*Goal of the exercise*
A verbatim copy of the records is required, with all pictures left out.

(Collected data entries)
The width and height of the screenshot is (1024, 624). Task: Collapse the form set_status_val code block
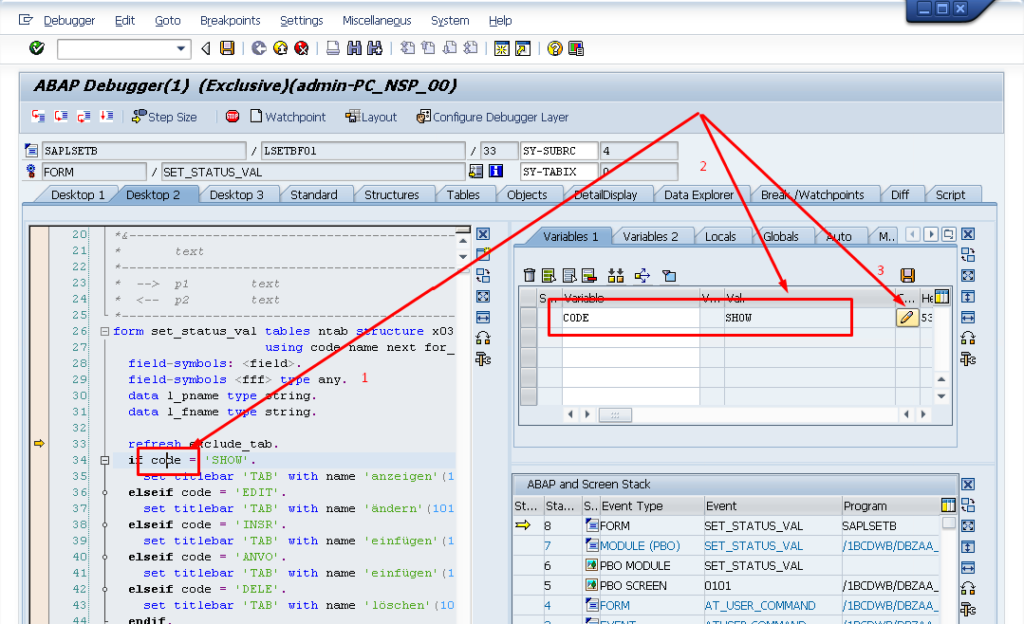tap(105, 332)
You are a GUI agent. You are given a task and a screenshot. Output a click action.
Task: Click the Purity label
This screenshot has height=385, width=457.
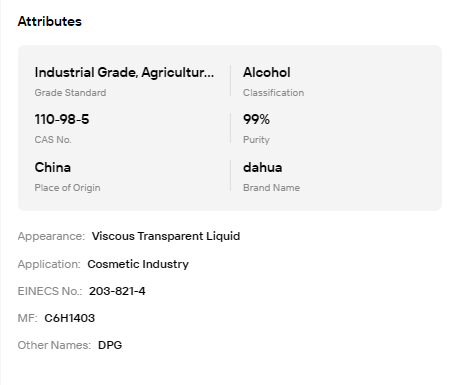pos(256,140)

*Answer to this problem*
The width and height of the screenshot is (1024, 624). Task: Collapse the form set_status_val code block
tap(105, 332)
You are a GUI agent. You are given a task and a screenshot. Output a click action.
Task: Click the Purity label
This screenshot has height=385, width=457.
pos(256,140)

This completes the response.